監査役部会第6クール研修会第2回研修会
監査役部会第6クール研修会の第2回が、次の通り開催されました。
- 開催日:11月11日(木)15:00〜17:00
- 場 所:学士会館203号室参加者:約70名
- テーマ:企業価値向上経営〜最近のM&AとMBOの動向
- 講 師:みずほキャピタルパートナーズ 代表取締役社長 大畑 康寿 氏
講演は、日本のM&Aの最近の動向として、リーマンショック以降の件数の減少と破談の増加が目立っていること、更には、中国企業による日本企業のM&Aが多くなっているという特徴の解説から始まった。
講演要旨は以下の通り。
- M&Aの破談は、事業再編型に多く、対等合併であるため、買い手側売り手側どちらにもイニシアチブがとれない。そのため、主導権争い、企業文化の相違、人事等制度の相違、M&Aの合理性の欠如といったことから破談に至るケースが多い。
- しかし、将来的には、M&Aは増える傾向にある。企業拡大策としては
- 企業の売上拡大策―シェア拡大からM&Aを積極化
- 日本マーケットから海外進出
が考えられるが、この戦略の中から当然M&Aに進むだろう。 どの分野が増えるのか。国内マーケットのみを相手にしている企業が限界を感じて、M&Aに頼るようになる。小売・外食・自動車部品・金融・食品・医療(ドラッグストア・医薬品)、学習塾など。
- MBOについては、当初経営者自らが銀行から買収資金を借入れていたが、90年代後半からは、ファンド資金を受入れて対応するのが一般的となっている。 企業価値の向上策を実施した後、出口としては、IPO、M&A、第二MBO(別のファンドに譲る)といった投資資金の回収策が実施される。10年スパンで考え、投資を回収しキャピタルゲインを得て、投資家に返すという仕組みである。
- M&Aは成功率30%程度。失敗の理由としては、次のようなことが挙げられる。
- 買収価格が高すぎる(欧米の常識では、2倍で売りに来る。誰も適正価格ははじけない。欲しいとなると、その気になる。EBITDAの5〜8倍が標準か)
- インテグレーションの失敗(統合がうまくいかない)
- ディールから手を引く仕組みの不在(ブレーキ役がいない) C組織文化と利害対立(勢力争い)
- ファンドが買収すると80〜90%成功している。経営者をきっちり固めること、過去のしがらみからの脱却、独立企業体としての経営に徹する、挑戦的な事業計画、業績対応の報酬といった合理的な経営の枠組みづくりが重要である。
- 最後に、M&Aを成功させるためのポイントは何か。
- 買収した会社に一線級の経営者を充てる(ふさわしい経営者が必要。企業は経営者次第)
- DDを徹底的に行う(専門家の活用)
- 冷静な対応(買収の狙い、明確な戦略の立案)
- 100日以内の改革実施(ポストM&A、買収された側は何かが起きると期待・予期している。早期に改革プランを出し、実行する)
このポイントは、とりもなおさず、監査役としてM&Aに直面した時に冷静に、確認すべきポイントである。買う気にはやる経営者に対して、自社と買収企業をよく見て進言することが、監査役の果たすべき役割となる。

- _スクリーンショット位置特定データ_
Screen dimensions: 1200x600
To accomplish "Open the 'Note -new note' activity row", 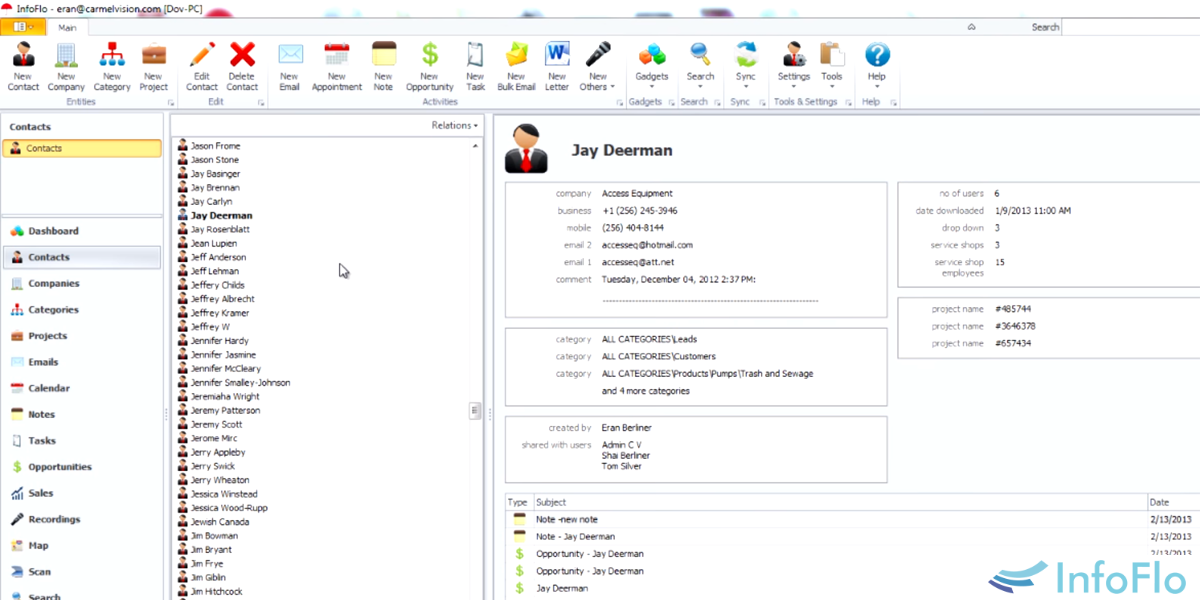I will tap(567, 520).
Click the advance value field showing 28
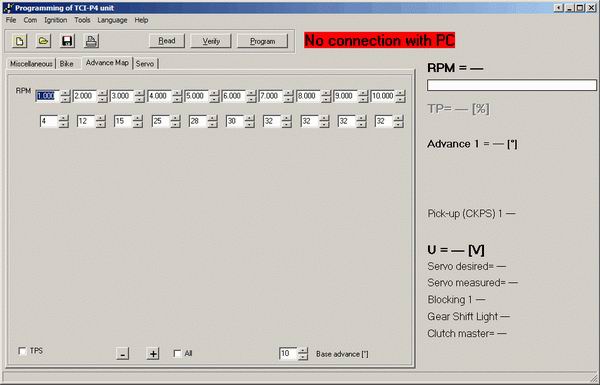The width and height of the screenshot is (600, 385). (198, 121)
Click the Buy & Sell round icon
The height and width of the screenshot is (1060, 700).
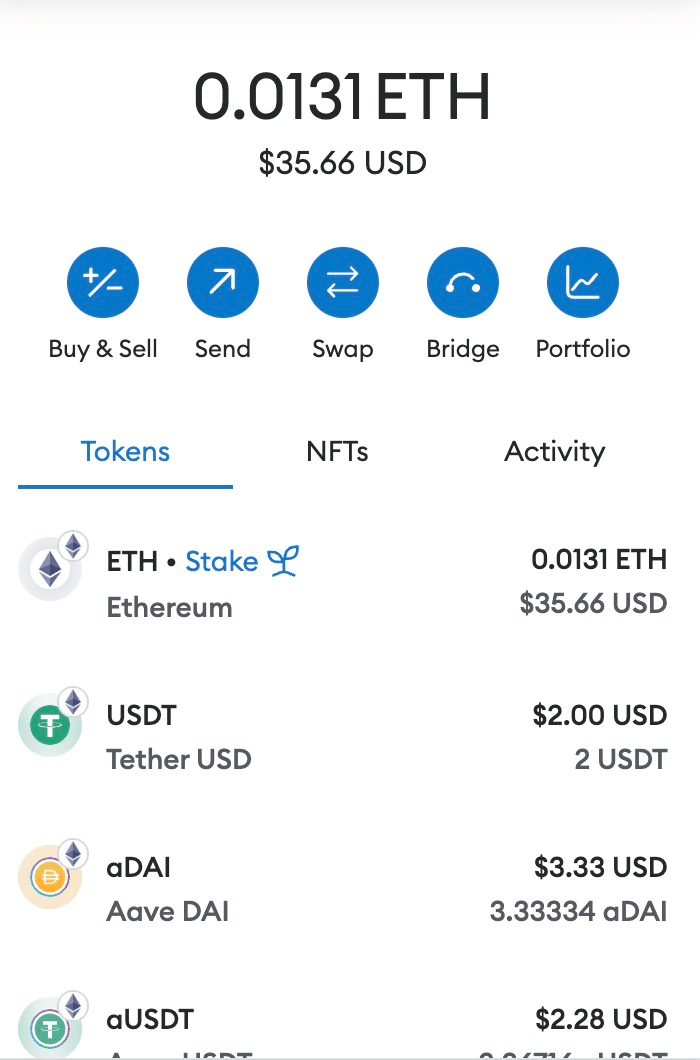point(103,284)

- _やってみよう_
研修会の報告から、「監査役部会第6クール研修会第2回研修会」から「いう特徴の解説から始まった。」までの部分を一字も変えずに書き写せ。 ここにある項目は使わなくてよい。

- _課題の解答_
監査役部会第6クール研修会第2回研修会
監査役部会第6クール研修会の第2回が、次の通り開催されました。
- 開催日:11月11日(木)15:00〜17:00
- 場 所:学士会館203号室参加者:約70名
- テーマ:企業価値向上経営〜最近のM&AとMBOの動向
- 講 師:みずほキャピタルパートナーズ 代表取締役社長 大畑 康寿 氏
講演は、日本のM&Aの最近の動向として、リーマンショック以降の件数の減少と破談の増加が目立っていること、更には、中国企業による日本企業のM&Aが多くなっているという特徴の解説から始まった。